Nellie goes young, gives Jackson a break in a 115-98 loss in Sacramento.

Anonymous said...

yea, sure glad I missed that stinker

my back is completely out again- i have no feeling in my left foot- i blame the fucking Tiki Room

I'm not allowed to do anything but gently change sitting positions- let me give you some perspective on how bad it is- today, I read Their Eyes Were Watching God in full.

I sought redemption in Old School, which just finished and gave me some hope for humanity. Read about the 49ers debacle and silently chuckled. What will Singletary drop tonight? Who will feel the brunt of Rowell's axe? Can Al fire three coaches in a single year?
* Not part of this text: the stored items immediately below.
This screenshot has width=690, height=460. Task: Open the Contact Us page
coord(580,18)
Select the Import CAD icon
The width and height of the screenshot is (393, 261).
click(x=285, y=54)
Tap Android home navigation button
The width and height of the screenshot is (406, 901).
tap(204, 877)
Instead, watch real professional sports in the pretend community of San Jose on Thursday night. I'll be the guy walking back and forth up the aisles with the look of a man slowly sucking prune juice after a weekend at Alameda County.

Anonymous said...

jesus, sir- you're reduced to copying and pasting from Arts and Letters?

Not even a paraphrase?

Dr. D said...

it's kinda perfect...

Anonymous said...

upon John Leonard's death, from Salon-

He went on, in that inimitable style, "The books we love, love us back. In gratitude, we should promise not to cheat on them -- not to pretend we're better than they are; not to use them as target practice, agitprop, trampolines, photo ops or stalking horses; not to sell out scruple to that scratch-and-sniff infotainment racket in which we posture in front of experience instead of engaging it, and fidget in our cynical opportunism for an angle, a spin, or a take, instead of consulting compass points of principle, and strike attitudes like matches, to admire our wiseguy profiles in the mirrors of the slicks. We are reading for our lives, not performing like seals for some fresh fish."